During the beginning of the Offer Longitudinal Study, Offer became interested in how mental health professionals defined normality. Working with Melvin Sabshin, they defined the four perspectives of what constitutes normal behavior. They are: normality as health, as utopia, as average and as process. To broaden knowledge of what constitutes normal behavior, Offer and Sabshin with colleagues looked at normality throughout life as well as normality in different settings.

=== The study of leadership ===

In the 1980s Offer pursued his interest in the psychological aspects of leadership by editing a book with Charles B. Strozier. Together they organized a collection of essays, addressing the protean nature of political leadership, tracing the history of the psychological study of leadership from ancient formulations in the Bible to the most recent and progressive psychoanalytic works. A second revised edition was published in 2011.

== Awards and honors ==

Offer was recognized at a Symposium in his honor given by the Department of Psychiatry, University of Illinois Medical School, Chicago, Illinois. A Festschrift in his honor was published in the Journal of Youth and Adolescence, Part I: Vol. 36, No. 1:January 2007, and Part II, Vol. 37, No. 10, November, 2008. He was a Fellow of the Center for Advanced Study in the Behavioral Sciences, Stanford University, Palo Alto California, 1973–1974.

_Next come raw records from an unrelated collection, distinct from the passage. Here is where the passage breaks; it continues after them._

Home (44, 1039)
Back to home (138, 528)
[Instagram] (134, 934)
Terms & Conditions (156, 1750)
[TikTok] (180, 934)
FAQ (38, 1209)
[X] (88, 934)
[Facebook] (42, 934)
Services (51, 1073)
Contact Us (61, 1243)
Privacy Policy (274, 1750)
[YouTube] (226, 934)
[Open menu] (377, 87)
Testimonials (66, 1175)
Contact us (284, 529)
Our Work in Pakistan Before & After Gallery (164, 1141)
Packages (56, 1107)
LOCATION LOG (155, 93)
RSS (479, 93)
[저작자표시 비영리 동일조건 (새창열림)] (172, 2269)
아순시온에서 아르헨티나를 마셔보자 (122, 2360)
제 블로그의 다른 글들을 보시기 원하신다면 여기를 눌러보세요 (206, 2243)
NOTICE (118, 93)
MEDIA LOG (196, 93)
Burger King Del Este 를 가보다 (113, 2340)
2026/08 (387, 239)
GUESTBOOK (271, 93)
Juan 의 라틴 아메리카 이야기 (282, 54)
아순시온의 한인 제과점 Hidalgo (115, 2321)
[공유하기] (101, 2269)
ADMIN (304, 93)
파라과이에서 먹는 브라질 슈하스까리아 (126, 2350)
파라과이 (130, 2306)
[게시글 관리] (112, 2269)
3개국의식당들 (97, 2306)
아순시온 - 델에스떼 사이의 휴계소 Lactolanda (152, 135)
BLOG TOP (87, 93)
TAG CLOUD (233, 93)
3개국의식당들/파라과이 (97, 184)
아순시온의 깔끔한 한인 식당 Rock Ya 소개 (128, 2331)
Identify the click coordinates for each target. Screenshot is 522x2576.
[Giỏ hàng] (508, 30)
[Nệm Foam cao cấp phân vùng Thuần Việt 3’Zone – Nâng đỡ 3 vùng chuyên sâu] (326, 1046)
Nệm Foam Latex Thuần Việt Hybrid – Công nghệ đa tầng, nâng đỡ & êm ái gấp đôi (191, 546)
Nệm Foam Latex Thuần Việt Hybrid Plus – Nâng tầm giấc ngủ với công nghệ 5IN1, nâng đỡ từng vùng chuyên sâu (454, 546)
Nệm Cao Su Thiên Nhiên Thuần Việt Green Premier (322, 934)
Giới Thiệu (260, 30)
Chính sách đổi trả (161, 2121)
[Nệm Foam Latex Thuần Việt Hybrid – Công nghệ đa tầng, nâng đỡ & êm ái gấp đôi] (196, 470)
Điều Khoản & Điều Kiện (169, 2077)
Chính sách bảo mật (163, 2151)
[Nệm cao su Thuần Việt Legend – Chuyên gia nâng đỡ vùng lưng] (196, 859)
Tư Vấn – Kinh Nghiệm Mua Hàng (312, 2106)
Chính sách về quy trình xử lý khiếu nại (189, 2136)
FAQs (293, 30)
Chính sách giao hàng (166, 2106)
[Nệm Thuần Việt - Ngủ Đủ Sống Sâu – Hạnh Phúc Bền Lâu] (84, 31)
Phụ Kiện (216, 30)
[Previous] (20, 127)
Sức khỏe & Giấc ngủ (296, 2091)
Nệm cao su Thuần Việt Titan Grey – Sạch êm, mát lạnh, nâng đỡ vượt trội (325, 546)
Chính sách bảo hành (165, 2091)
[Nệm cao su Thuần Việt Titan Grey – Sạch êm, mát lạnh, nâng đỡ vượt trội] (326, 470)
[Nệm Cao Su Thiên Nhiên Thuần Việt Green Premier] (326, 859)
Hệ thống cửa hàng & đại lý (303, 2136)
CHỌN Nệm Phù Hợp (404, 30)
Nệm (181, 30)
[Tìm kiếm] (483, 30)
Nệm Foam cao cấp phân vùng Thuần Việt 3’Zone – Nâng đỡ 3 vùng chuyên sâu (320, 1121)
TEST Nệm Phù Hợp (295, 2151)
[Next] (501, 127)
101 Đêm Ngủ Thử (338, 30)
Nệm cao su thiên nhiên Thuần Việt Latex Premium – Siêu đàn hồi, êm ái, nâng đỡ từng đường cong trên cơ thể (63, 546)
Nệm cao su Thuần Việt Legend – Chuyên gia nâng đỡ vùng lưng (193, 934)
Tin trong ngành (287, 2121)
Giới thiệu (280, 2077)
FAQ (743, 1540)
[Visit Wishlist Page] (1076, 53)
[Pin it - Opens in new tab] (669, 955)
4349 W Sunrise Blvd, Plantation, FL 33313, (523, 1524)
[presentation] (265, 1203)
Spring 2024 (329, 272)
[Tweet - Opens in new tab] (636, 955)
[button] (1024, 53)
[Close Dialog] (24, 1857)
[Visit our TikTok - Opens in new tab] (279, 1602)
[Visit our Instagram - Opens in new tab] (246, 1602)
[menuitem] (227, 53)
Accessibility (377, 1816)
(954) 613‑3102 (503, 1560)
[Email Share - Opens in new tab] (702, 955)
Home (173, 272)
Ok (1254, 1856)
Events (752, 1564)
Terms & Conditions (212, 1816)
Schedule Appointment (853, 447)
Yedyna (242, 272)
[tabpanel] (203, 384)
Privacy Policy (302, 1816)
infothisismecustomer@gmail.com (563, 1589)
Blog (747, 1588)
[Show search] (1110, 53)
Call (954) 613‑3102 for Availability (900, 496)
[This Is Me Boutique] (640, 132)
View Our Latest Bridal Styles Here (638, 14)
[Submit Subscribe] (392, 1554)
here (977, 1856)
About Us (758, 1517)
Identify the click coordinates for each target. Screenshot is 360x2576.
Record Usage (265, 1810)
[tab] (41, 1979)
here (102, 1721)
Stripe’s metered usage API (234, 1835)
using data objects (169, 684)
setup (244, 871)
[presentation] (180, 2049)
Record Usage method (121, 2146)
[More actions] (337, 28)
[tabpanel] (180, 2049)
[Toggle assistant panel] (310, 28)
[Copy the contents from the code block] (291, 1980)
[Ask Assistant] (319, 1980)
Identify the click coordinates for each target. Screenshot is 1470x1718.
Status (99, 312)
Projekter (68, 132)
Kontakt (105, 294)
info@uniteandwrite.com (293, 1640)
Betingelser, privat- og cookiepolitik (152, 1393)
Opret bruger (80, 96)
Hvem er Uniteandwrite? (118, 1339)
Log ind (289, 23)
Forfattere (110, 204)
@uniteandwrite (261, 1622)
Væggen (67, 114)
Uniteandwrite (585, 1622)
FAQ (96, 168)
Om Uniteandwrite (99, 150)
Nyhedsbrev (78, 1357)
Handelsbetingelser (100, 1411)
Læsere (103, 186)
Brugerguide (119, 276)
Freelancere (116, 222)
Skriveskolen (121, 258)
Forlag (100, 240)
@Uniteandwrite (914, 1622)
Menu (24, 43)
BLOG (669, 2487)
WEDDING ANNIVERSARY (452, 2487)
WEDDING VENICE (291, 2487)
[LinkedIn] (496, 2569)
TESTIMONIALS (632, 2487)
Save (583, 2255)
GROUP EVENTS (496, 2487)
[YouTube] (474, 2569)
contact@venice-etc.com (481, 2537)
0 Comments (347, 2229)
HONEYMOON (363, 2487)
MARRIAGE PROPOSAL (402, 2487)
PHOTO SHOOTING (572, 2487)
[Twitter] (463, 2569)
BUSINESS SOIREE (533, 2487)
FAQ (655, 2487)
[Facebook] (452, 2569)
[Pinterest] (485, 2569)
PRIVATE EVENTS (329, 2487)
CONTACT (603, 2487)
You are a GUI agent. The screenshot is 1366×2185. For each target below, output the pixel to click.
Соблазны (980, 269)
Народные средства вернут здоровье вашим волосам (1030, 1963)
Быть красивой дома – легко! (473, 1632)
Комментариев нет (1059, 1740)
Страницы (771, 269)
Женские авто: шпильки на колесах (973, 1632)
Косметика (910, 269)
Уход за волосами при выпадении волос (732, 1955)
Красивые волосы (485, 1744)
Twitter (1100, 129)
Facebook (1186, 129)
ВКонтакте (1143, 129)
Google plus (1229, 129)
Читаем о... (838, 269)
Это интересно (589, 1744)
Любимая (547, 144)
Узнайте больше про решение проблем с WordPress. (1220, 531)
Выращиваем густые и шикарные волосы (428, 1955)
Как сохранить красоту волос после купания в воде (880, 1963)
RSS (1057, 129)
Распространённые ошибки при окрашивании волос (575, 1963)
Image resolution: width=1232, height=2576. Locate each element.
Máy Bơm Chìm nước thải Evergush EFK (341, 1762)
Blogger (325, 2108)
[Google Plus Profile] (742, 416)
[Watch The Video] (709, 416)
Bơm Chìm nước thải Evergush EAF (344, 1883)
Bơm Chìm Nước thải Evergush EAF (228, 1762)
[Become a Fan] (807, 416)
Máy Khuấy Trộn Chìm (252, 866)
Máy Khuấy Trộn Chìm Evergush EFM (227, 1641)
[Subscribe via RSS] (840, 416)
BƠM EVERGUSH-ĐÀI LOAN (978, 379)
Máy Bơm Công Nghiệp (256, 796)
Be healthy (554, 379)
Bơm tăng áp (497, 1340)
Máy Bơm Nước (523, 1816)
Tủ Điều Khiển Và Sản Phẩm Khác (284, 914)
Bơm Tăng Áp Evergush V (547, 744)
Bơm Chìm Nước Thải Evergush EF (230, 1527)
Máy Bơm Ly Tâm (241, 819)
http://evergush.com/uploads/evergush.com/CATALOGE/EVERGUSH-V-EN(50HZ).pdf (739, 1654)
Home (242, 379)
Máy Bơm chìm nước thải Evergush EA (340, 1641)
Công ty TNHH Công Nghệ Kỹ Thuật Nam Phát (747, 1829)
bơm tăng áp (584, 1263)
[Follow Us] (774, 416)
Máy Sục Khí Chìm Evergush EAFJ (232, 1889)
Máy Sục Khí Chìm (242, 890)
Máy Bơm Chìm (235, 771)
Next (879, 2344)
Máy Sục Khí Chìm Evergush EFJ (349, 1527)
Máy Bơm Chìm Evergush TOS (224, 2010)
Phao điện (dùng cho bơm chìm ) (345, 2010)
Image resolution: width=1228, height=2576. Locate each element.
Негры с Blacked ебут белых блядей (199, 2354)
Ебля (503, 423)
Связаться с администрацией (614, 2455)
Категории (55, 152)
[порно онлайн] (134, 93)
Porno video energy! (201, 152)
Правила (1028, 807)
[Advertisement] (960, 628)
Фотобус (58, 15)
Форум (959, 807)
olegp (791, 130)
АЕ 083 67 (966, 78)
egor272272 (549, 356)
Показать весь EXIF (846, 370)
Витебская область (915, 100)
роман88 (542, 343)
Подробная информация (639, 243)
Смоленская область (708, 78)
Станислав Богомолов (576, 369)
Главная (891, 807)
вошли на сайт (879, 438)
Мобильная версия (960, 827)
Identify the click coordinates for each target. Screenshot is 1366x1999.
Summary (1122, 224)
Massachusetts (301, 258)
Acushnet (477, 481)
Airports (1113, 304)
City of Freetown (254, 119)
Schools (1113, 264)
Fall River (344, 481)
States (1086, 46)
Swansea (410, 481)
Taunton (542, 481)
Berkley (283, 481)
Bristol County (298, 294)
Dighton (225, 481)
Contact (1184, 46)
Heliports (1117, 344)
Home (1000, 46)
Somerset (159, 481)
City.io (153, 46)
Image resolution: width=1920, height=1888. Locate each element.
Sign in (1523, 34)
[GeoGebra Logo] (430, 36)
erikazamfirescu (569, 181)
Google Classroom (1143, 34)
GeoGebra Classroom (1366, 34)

Offer has been recognized by many medical and scientific organizations. Among the honors he has received are the John P. Hill Memorial Award from the Society for Research in Adolescence, 1990; the Adel Hofmann Award from the American Academy of Pediatrics, 1989; the David Dorosin Memorial Lecture of the American College Health Association, 1985; the William A. Schonfeld Memorial Lecture of the American Society for Adolescent Psychiatry, 1985; the J. Rosewell Gallagher Lecture of the Society for Adolescent Medicine, 1979; the Gift of Life Award from the National Kidney Foundation of Illinois, 2003 and the inclusion in the 2014 volume of Developmental Science of Adolescence which contains the autobiographic perspectives of 56 distinguished contributors to the field of adolescence in the 20th century.